You got to surrender and invite Him to invade you, to possess you, to transform you. Just accepting a theological proposition is not enough, there has to be a surrender to the person to the influx of Christ into their mind and heart and soul.

Second thing is there is the Apostles' Creed. I have said it seems ever since I was a young guy that the Apostles Creed for me sums up the basic doctrines of what one has to believe to be a Christian and specifically to be an evangelical. And it says everything accept one thing, which I think has to be added and this is the third point: I believe that you have to have a high view of Scripture.

You cannot look at the Bible and say it's an inspiring book, you can't look at the Bible and say its great Christian literature, you can't look at the Bible and say its interesting religious thought. But I think you have to believe, if you're going to have evangelical beliefs, you have to believe that the Bible was written by men into whom the Holy Spirit, the third member of the Trinity, invaded and possessed them, and guided what they wrote.

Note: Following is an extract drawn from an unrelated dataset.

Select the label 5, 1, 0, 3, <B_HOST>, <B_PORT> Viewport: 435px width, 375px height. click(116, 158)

Those three things. So far as being evangelical in theology is concerned, they are the things that I believe. So in that sense, I am still an evangelical when it comes to faith practices and faith beliefs. What I am trying to communicate, and I think a lot of people would agree with me, is that the word "evangelical" has become politicized in a way that causes some of us to be alarmed. This has to do a great deal with what is presently going on in the political scene here in the United States.

When the word evangelical becomes synonymous with being in the Donald Trump camp, I have a problem with that. Just as much as I have a problem with being evangelical is putting you in the Hillary Clinton camp.

I think to tie up the Christian faith with any political ideology is in fact to distort what we are and I think it verges on idolatry. When we remake God in our own political image, I think we have really some serious problems. So that becomes a big thing with me and that's why I think the word has lost a lot of the meaning it once had.